#### [YOUR GOAL]
Should a line below contain the word "width", report it.

#### [EXTRACTED RECORDS]
= = = = =

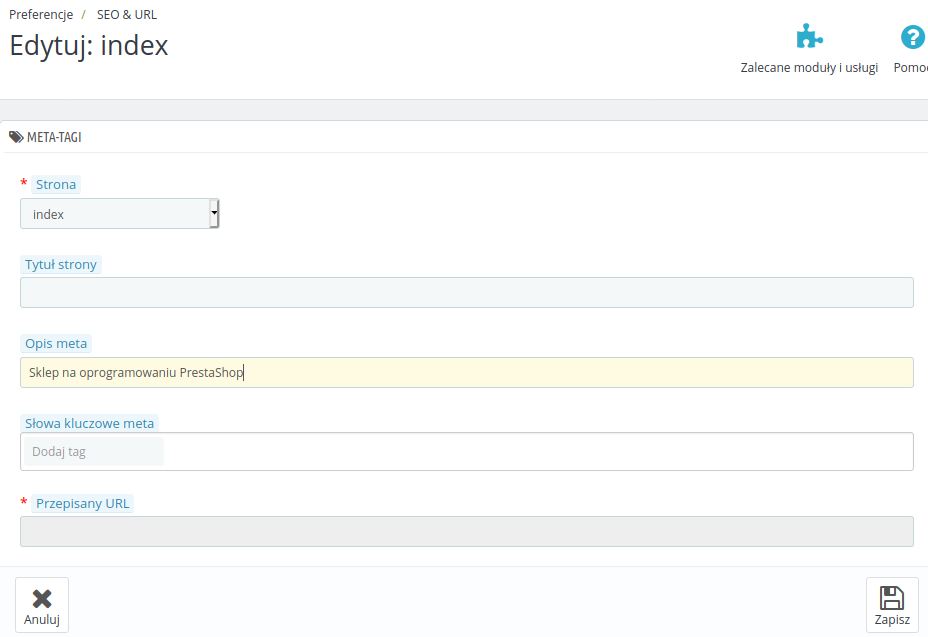Click the Tytuł strony label
The image size is (928, 637).
click(60, 265)
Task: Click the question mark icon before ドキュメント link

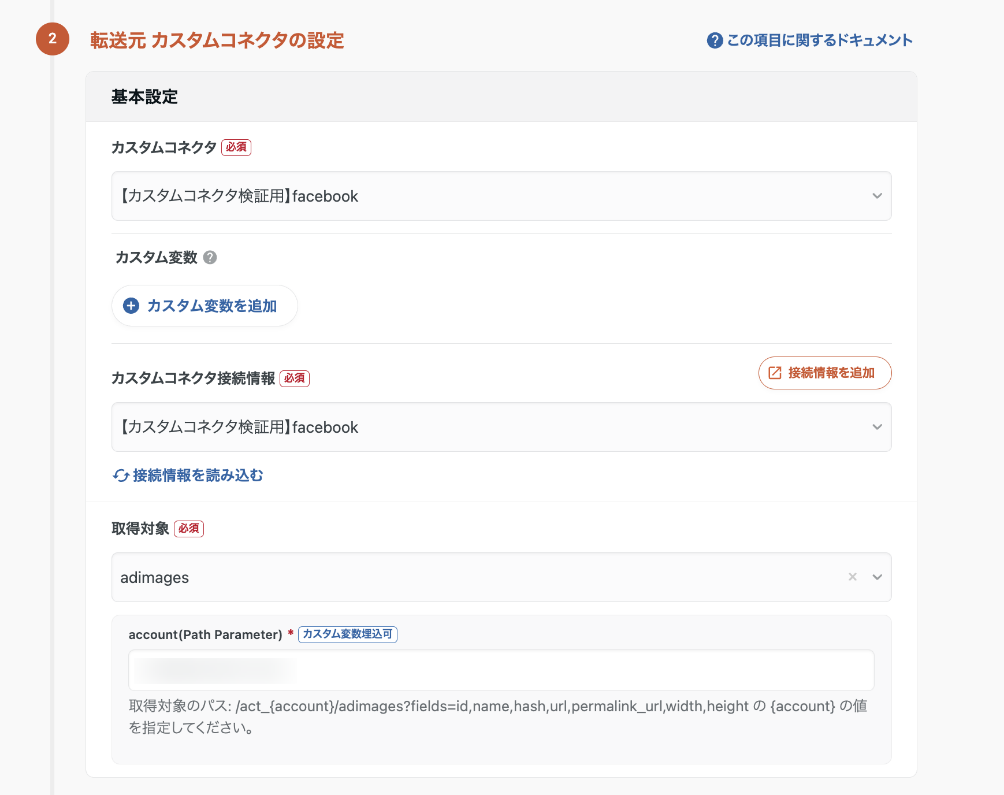Action: [714, 41]
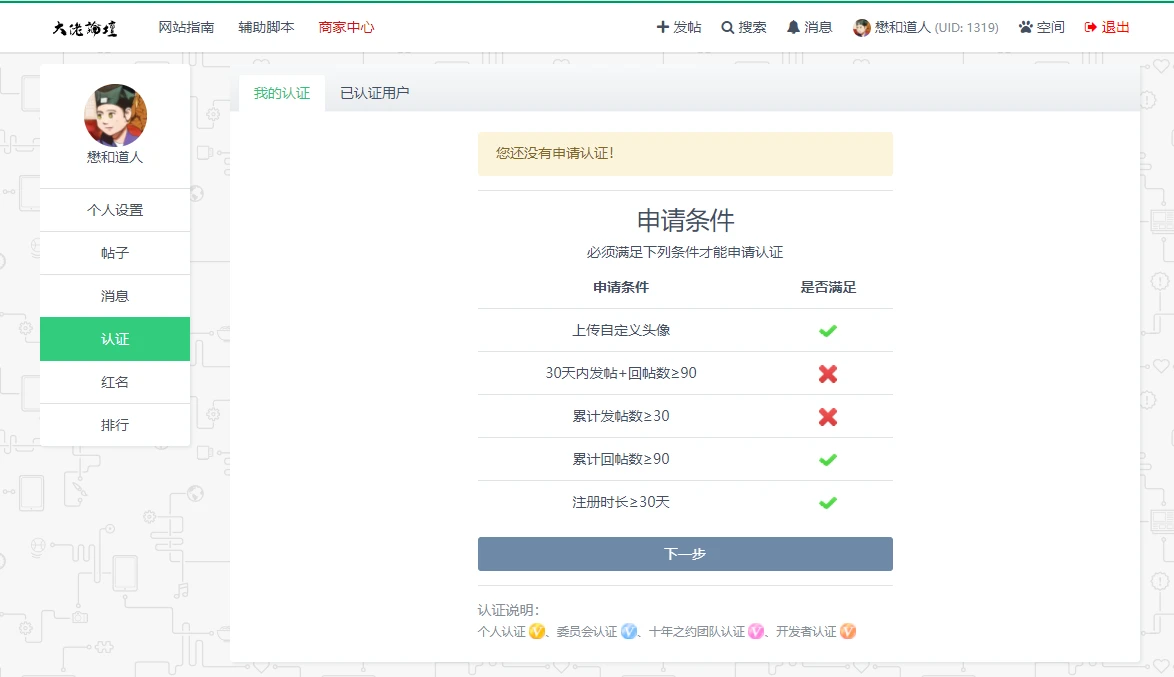
Task: Open notifications with the 消息 bell icon
Action: point(793,27)
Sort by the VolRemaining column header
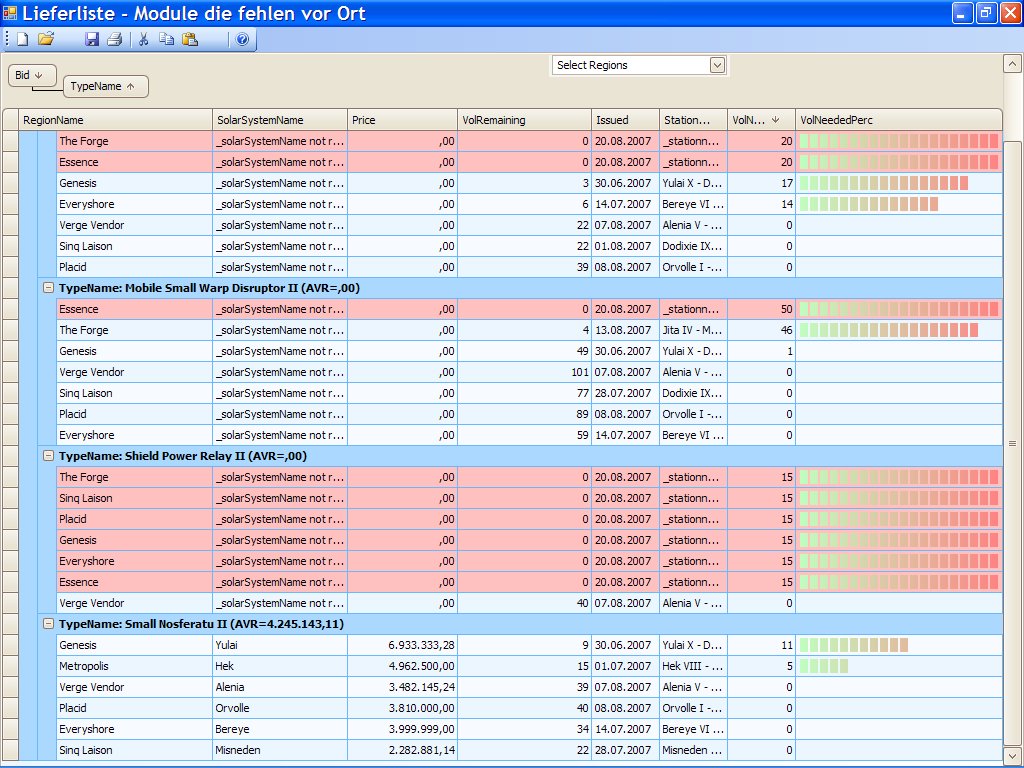The image size is (1024, 768). pos(524,120)
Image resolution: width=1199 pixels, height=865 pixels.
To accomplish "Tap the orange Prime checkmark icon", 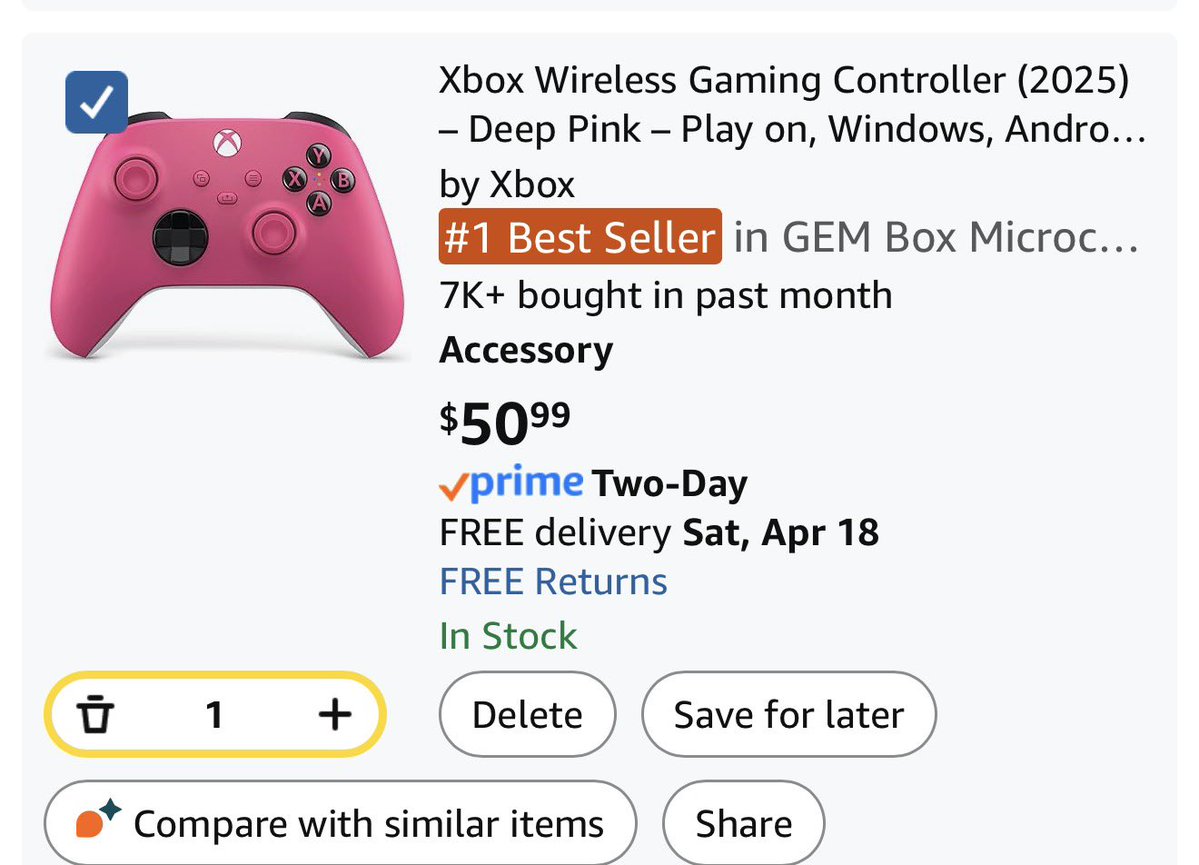I will pos(452,486).
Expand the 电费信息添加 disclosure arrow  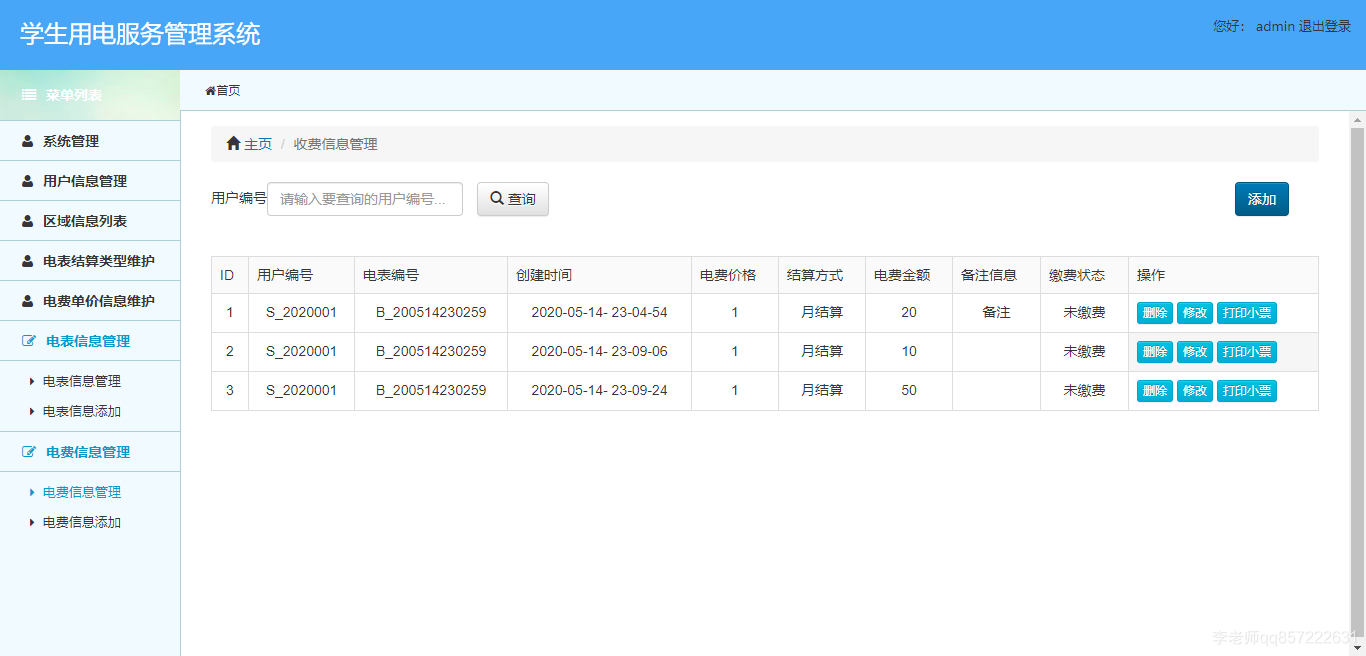tap(30, 521)
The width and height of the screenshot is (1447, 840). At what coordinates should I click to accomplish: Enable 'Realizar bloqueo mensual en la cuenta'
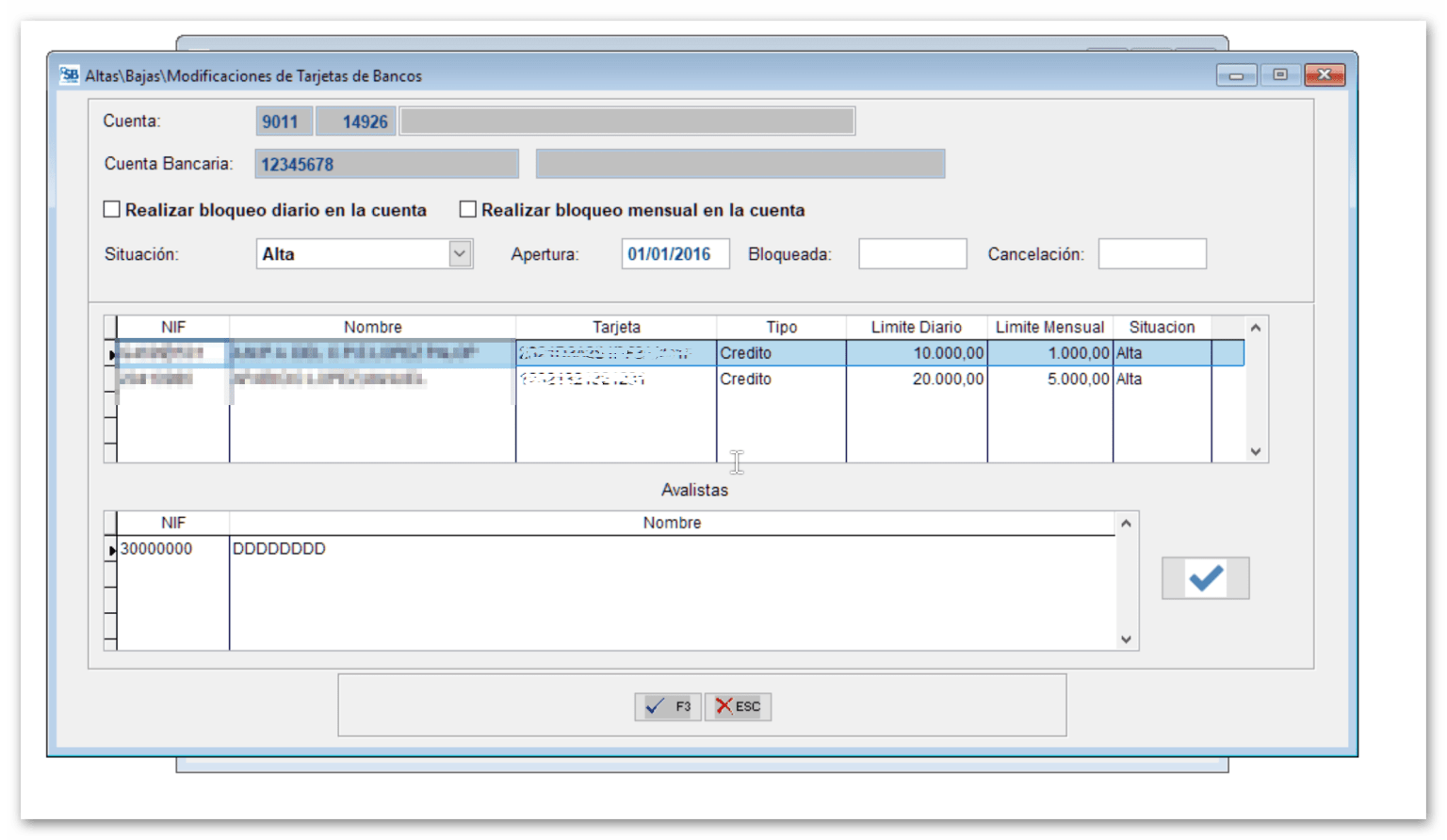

= = = = =

#### [RESULT FOR THIS TASK]
Image resolution: width=1199 pixels, height=865 pixels.
The width and height of the screenshot is (1447, 840). At what coordinates should I click to accomplish: Enable 'Realizar bloqueo mensual en la cuenta'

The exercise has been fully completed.